# Question on how to research scenery



## voltigeur (Apr 10, 2013)

I’m working on a historical novel and need to know what a few cities looked like in the 80’s. Where can a writer go to find out what neighborhoods were in place as well as popular restaurants for a given neighborhood?


----------



## shadowwalker (Apr 10, 2013)

I'd start with the local historical societies. (You're talking about the 1880s, correct?)


----------



## voltigeur (Apr 10, 2013)

Actually 1980's. I have a scene in Dallas (have someone helping there.) but need to reserch Racine WI, Wilmington DE, and Eastern LA more well to do Latino Neighborhood. 

I read a blog where the author said getting this right would add a depth and thrill any reader from those areas. 

The historical research has actually been pretty easy.


----------



## shadowwalker (Apr 10, 2013)

1980s for historical fiction? Wow, now I really feel old...


----------



## Kevin (Apr 10, 2013)

voltigeur said:


> Actually 1980's. I have a scene in Dallas (have someone helping there.) but need to reserch Racine WI, Wilmington DE, and Eastern LA more well to do Latino Neighborhood.
> 
> I read a blog where the author said getting this right would add a depth and thrill any reader from those areas.
> 
> The historical research has actually been pretty easy.


Eh...if you're going to ask someone, there's East L.A. ( Eest el-ay) West LA, South Central and the Valley (Bvah-lee).


----------



## Morkonan (Apr 11, 2013)

shadowwalker said:


> 1980s for historical fiction? Wow, now I really feel old...



You and me, both. I was entirely comfortable with the OP referencing the 80's as the "1880's."

Now I feel like a Pet Rock sitting on a broken Rubik's Cube, watching "Fast Times at Ridgemont High", waiting for Sears to deliver one of those newfangled microwave ovens...

_"Forsooth! In yonder days, we must needs go to our places of education, verily clattering up rocky and treacherous paths, both to and fro, with nary a t__hing to ease our troubled hearts excepting our stalwart Walkmans and the lyrical musings of Van Halen to accompany us! Hard, difficult days, indeed! Forsooth!"_


----------



## Rustgold (Apr 11, 2013)

I think in many cities it'll be pretty much like today, except it was the beginning of city by-passes (and fewer of them), meaning traffic still went through city centres; buildings were square blocks; you probably didn't have what yuppies consider art cluttering the sidewalks; most businesses were yet to acquire the polished (generically sterile) facades; and (at least in Australia) you may have been lucky enough to have trams.

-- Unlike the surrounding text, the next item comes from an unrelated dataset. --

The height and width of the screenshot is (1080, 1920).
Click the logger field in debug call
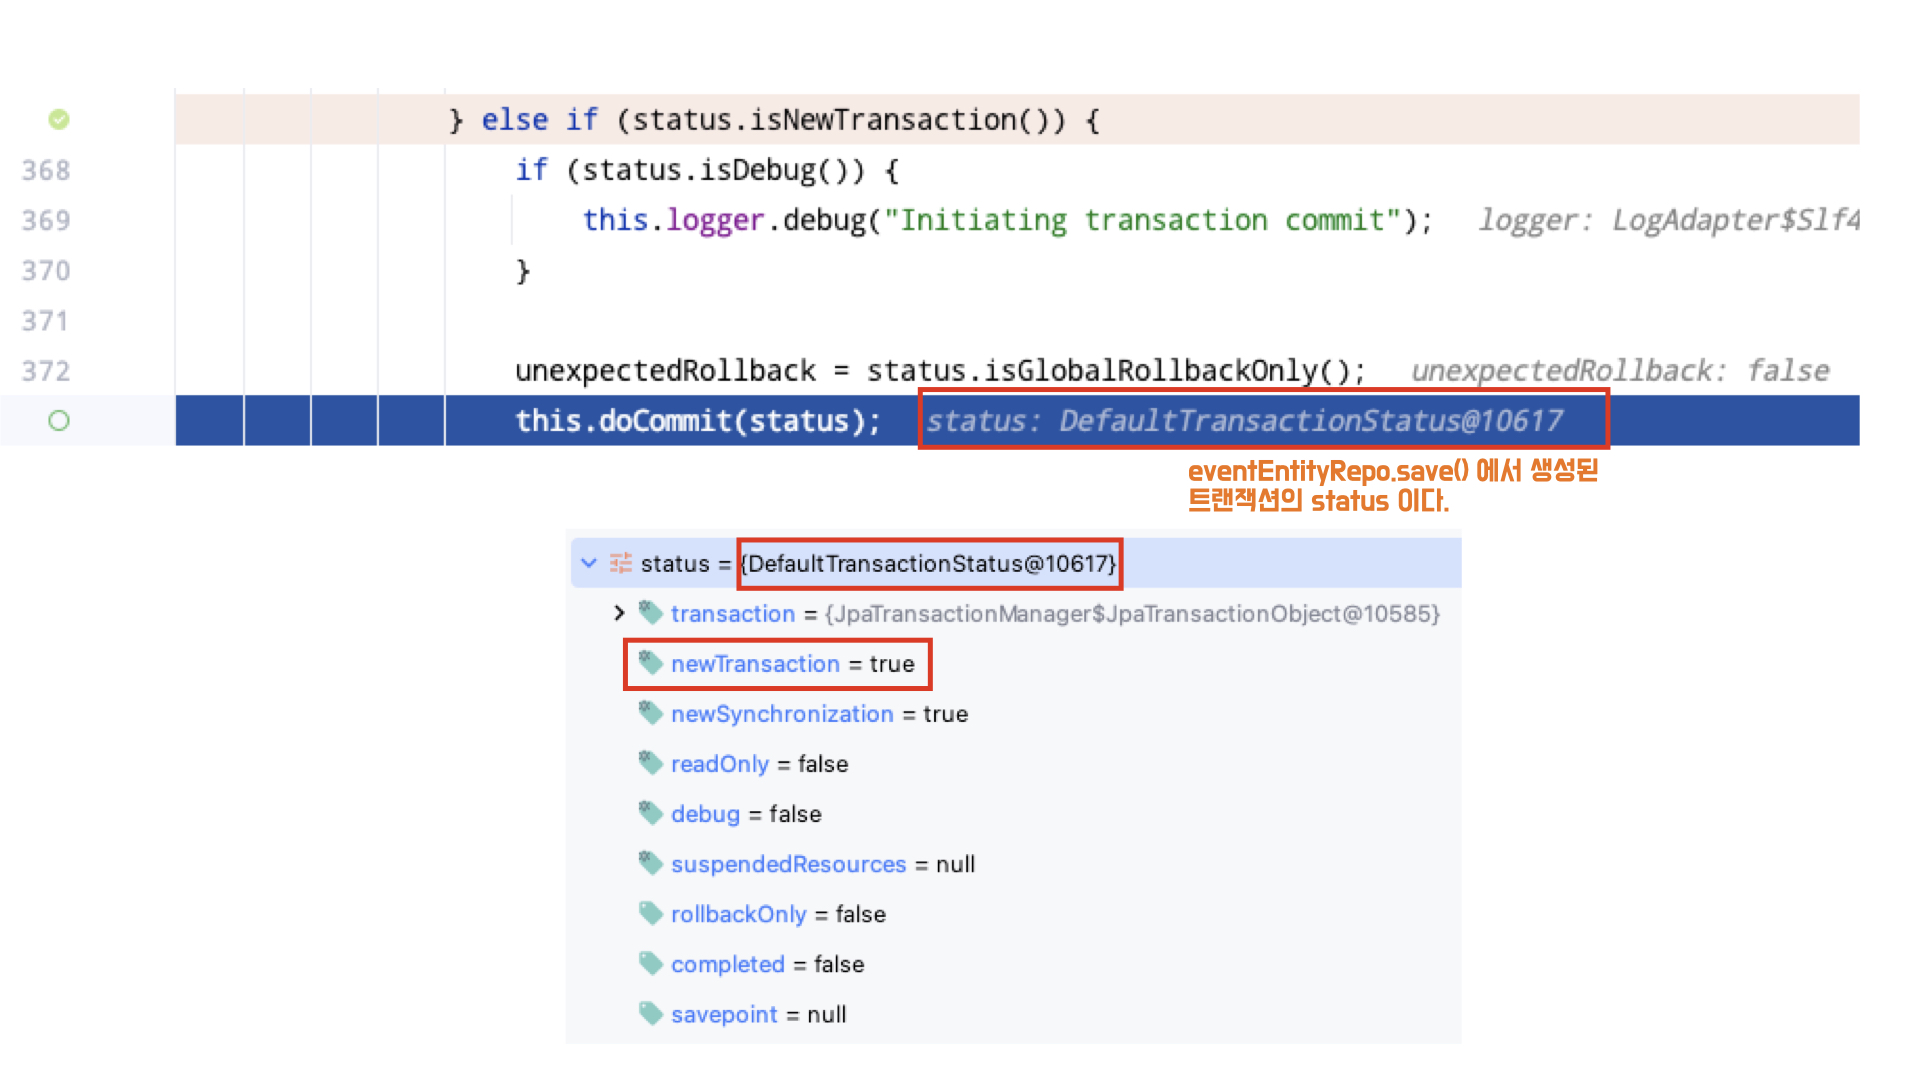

Of course, for a more realistic scenery, just find a city that's 30 odd years out of date.


----------



## voltigeur (Apr 20, 2013)

The issue is not finding the look of buildings for a particular city.  Here in the United States recessions and the building booms of the 90’s have totally changed cities here. For example in Dallas the semi rural areas to the north that were there in the 80’s are totally built up now.  The built up area has grown over 20 miles in the last 20 years! 

Also recessions have completely changed the businesses. Of all the businesses Greenville Ave in Dallas only 1 to 5% are older than 10 years. 

After I get a job and can throw myself into this project more I plan on hitting up the local historical society. 

Is there a good online source for online sources that can get me started?


----------



## Robert_S (Apr 20, 2013)

Well, I do believe Neon signs were still in large scale use as LED marquise we're still developing, but some signs used digital circuitry, to a small degree, to create alternating flashing lights.

You might want to research the boom in glass and steel buildings.


----------



## voltigeur (Apr 20, 2013)

I appreciate the responses. I may be asking the wrong question.  

What I’m looking for is what these cities were like in the 80’s. I don’t want my characters living in a subdivision that didn’t exist at that time. I’m having a bear of a time finding old street maps from that time period so I know how far the city had grown. 

As my characters do benign things (like getting hamburgers going to dinner, movies) I want to insure the neighborhood is right. 

I can’t believe I can find historical street maps on the net.


----------



## Kevin (Apr 20, 2013)

So what you need people that were around from that (ancient) time/place. I bet some are still breathing. Sorry, but I'm not from East LA or I'm sure I could tell you about it.


----------



## jayelle_cochran (Apr 25, 2013)

You might have to contact a library of those cities.  Libraries will sometimes have old maps of local areas and whatnot.  A historical society might look at you kind of weird for calling a novel that takes place in the 1980s as "historical".  Usually that refers to a time period not so close to the present.  Still...I see what you're saying.  A lot has changed and 20 years has more of an impact now than it did a century ago.  So, there are a lot of changes to work with.

The only thing I could think of would be to talk to libraries.  

I hope that helps.

*hugs*
Jayelle


----------